◆ Passage:
§

It is not until Saturday that the news media call the election for Biden. President Trump accepts the defeat with the calm, mature grace and dignity that have become his trademark as leader of some imaginary nation that we are fantasizing about in this sentence.

In reality Trump claims that he won the election BY A LOT, but it is being stolen from him via a vast, sophisticated, malignant and purely hypothetical vote-fraud scheme. To combat this fraud, the president forms a crack legal team headed by former sane person Rudy “Rudy Three i’s” Giuliani. . . .

Joe Biden, preparing for a historically difficult transition to a presidency that will be confronted with a daunting array of critical challenges both at home and abroad, fractures his foot playing with a dog.

As the month draws to a close, Americans celebrate Thanksgiving as the Pilgrims did, by gathering with their loved ones for a communal meal in the basement with the lights off so as to avoid detection by the authorities.

§

◆ Study questions:
[A] Does each statement agree with the passage? Answer yes or no and quote the words from the passage that decide it.
(i) The news media call the election for Biden on Saturday.
(ii) Biden fractures his foot while playing with a dog.
(iii) Americans celebrate Thanksgiving by sharing a meal at a restaurant.
[B] Answer these questions from the passage:
(i) Who heads the president's legal team?
(ii) By what means does Trump claim the election is being stolen from him?
Rely only on the passage above for these answers.

◆ Data shown:
§

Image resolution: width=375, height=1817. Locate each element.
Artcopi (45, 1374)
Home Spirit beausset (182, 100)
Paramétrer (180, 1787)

§

◆ Solved tasks:
[A]
(i) Yes: "It is not until Saturday that the news media call the election for Biden."
(ii) Yes: "fractures his foot playing with a dog"
(iii) No: "a communal meal in the basement with the lights off"

[B]
(i) Rudy Giuliani
(ii) A vast, sophisticated, malignant and purely hypothetical vote-fraud scheme